[Pixel coordinate grounding data]
★ ★ ★ ★ ★

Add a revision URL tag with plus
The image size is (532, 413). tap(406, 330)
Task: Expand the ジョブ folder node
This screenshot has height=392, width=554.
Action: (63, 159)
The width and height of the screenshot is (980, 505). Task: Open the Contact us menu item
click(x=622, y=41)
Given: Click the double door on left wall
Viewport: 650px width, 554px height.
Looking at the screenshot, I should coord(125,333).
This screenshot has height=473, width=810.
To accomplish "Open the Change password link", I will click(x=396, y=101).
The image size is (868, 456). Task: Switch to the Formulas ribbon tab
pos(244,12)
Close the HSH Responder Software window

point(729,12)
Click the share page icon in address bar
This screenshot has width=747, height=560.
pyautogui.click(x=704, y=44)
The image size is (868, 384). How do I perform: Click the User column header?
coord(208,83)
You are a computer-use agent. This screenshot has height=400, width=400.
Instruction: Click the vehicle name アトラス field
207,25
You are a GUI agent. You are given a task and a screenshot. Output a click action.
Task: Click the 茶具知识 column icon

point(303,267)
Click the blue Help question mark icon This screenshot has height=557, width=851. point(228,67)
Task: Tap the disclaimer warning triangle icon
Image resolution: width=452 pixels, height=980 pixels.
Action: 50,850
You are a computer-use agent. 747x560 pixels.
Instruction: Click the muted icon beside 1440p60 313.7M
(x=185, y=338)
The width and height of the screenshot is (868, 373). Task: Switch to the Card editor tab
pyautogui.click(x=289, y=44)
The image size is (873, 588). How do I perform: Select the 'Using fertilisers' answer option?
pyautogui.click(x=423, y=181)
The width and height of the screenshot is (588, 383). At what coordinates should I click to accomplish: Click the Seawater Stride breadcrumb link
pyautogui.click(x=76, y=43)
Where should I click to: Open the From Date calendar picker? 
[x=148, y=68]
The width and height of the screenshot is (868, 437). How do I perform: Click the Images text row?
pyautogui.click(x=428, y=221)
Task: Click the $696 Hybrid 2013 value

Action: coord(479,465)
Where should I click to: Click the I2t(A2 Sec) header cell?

★ ★ ★ ★ ★

**What needs to be done:** If a line of the records holds the word "computer", count it; report only the total.

**Answer space:** 2